==== Exercise data ====

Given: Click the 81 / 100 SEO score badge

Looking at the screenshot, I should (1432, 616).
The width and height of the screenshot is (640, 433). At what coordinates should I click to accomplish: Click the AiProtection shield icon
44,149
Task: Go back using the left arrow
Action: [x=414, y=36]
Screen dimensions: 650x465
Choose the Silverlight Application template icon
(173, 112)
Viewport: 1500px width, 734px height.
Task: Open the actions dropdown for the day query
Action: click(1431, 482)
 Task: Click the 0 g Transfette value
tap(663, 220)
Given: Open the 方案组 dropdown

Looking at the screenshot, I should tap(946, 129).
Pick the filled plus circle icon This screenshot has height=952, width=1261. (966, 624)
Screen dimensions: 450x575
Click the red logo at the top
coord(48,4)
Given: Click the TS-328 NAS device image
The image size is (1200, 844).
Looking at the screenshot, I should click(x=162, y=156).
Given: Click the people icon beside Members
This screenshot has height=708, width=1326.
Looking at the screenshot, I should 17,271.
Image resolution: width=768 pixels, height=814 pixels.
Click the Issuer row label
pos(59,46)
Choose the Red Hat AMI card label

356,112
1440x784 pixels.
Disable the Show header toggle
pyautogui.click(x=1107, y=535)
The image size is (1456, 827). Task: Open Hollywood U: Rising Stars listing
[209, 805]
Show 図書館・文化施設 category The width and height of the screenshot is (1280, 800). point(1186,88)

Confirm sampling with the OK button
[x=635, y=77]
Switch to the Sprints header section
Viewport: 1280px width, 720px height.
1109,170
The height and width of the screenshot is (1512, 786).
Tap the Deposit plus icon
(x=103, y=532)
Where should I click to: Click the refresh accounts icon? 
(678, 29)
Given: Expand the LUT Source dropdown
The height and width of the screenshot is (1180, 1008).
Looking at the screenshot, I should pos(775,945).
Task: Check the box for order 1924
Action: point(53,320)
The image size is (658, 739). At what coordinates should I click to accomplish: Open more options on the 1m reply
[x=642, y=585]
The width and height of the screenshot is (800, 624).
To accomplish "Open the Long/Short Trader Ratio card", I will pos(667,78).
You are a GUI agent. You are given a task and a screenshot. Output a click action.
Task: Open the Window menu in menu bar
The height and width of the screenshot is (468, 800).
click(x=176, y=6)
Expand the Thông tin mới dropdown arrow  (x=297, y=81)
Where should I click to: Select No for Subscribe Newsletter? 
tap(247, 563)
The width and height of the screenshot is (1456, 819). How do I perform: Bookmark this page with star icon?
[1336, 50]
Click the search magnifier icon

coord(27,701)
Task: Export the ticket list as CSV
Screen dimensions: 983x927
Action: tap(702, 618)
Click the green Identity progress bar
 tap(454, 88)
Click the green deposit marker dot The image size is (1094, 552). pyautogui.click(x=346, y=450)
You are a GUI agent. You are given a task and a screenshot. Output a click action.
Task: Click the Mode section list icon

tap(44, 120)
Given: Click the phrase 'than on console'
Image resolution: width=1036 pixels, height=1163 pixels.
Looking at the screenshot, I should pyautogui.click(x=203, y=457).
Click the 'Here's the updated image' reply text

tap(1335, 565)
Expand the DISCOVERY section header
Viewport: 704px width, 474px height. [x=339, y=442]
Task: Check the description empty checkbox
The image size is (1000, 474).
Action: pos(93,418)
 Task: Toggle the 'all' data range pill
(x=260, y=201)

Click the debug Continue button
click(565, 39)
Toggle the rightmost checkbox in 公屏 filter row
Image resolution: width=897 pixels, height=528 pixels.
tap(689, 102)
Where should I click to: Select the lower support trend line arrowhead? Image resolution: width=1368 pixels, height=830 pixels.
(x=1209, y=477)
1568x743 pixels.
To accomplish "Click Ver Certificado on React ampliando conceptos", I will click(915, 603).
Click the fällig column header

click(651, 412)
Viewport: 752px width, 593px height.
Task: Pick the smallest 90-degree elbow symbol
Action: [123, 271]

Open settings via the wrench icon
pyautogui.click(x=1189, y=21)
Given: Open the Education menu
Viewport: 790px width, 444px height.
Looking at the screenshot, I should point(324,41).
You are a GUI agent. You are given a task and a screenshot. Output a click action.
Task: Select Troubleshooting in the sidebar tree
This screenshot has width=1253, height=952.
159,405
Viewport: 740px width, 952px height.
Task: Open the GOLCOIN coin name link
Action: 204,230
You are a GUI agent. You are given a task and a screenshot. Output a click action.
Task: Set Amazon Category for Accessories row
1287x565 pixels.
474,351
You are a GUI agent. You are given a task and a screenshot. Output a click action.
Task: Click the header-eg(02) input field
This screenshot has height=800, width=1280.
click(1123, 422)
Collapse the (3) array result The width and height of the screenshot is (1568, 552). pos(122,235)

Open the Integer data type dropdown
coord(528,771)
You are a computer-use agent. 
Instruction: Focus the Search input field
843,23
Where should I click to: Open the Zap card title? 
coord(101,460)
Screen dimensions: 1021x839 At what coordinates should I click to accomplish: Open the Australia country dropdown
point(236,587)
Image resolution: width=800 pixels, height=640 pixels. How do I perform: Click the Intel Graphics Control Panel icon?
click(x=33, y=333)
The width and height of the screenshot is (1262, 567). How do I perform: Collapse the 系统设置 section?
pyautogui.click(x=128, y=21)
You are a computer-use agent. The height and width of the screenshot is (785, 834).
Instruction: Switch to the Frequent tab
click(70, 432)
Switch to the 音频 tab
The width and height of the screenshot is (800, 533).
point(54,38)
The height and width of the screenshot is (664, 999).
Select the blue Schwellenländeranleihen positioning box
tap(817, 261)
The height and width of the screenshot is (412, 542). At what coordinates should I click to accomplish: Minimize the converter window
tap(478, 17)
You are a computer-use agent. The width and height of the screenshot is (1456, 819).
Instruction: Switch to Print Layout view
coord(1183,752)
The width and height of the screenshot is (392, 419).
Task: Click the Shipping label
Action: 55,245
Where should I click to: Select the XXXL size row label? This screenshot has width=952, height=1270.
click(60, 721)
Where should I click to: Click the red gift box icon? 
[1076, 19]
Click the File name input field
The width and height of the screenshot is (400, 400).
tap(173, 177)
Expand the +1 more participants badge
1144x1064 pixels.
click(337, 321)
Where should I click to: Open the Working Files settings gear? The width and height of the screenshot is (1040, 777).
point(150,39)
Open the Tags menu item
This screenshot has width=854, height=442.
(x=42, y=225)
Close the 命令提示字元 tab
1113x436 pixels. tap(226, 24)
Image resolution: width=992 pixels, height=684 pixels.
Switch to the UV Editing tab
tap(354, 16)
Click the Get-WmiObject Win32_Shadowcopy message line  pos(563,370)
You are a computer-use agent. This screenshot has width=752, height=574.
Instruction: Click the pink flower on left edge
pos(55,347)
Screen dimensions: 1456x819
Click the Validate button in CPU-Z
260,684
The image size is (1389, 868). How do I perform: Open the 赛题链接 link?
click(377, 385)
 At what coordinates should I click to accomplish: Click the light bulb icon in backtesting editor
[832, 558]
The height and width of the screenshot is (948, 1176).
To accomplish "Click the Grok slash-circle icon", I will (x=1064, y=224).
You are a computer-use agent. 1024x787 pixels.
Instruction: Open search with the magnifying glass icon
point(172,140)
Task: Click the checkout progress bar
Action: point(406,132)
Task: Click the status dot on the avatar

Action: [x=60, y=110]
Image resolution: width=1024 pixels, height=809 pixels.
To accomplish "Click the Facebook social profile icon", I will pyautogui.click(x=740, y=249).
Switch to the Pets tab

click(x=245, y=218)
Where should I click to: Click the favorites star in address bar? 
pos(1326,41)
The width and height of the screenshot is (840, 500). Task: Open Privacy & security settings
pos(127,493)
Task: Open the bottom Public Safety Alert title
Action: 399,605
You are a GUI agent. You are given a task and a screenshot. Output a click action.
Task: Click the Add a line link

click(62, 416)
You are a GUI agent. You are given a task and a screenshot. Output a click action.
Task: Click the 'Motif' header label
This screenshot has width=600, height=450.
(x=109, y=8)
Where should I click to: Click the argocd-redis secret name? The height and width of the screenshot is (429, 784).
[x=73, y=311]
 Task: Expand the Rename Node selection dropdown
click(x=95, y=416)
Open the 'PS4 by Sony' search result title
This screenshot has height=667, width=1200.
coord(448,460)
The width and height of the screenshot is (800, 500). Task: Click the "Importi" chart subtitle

====

Direction — Copy the records exactly, starting at the line that contains "The width and height of the screenshot is (640, 433)." and ending after the line that contains "Show 図書館・文化施設 category", with both of those lines included.

Answer —
The width and height of the screenshot is (640, 433). At what coordinates should I click to accomplish: Click the AiProtection shield icon
44,149
Task: Go back using the left arrow
Action: [x=414, y=36]
Screen dimensions: 650x465
Choose the Silverlight Application template icon
(173, 112)
Viewport: 1500px width, 734px height.
Task: Open the actions dropdown for the day query
Action: click(1431, 482)
 Task: Click the 0 g Transfette value
tap(663, 220)
Given: Open the 方案组 dropdown

Looking at the screenshot, I should tap(946, 129).
Pick the filled plus circle icon This screenshot has height=952, width=1261. (966, 624)
Screen dimensions: 450x575
Click the red logo at the top
coord(48,4)
Given: Click the TS-328 NAS device image
The image size is (1200, 844).
Looking at the screenshot, I should click(x=162, y=156).
Given: Click the people icon beside Members
This screenshot has height=708, width=1326.
Looking at the screenshot, I should 17,271.
Image resolution: width=768 pixels, height=814 pixels.
Click the Issuer row label
pos(59,46)
Choose the Red Hat AMI card label

356,112
1440x784 pixels.
Disable the Show header toggle
pyautogui.click(x=1107, y=535)
The image size is (1456, 827). Task: Open Hollywood U: Rising Stars listing
[209, 805]
Show 図書館・文化施設 category The width and height of the screenshot is (1280, 800). point(1186,88)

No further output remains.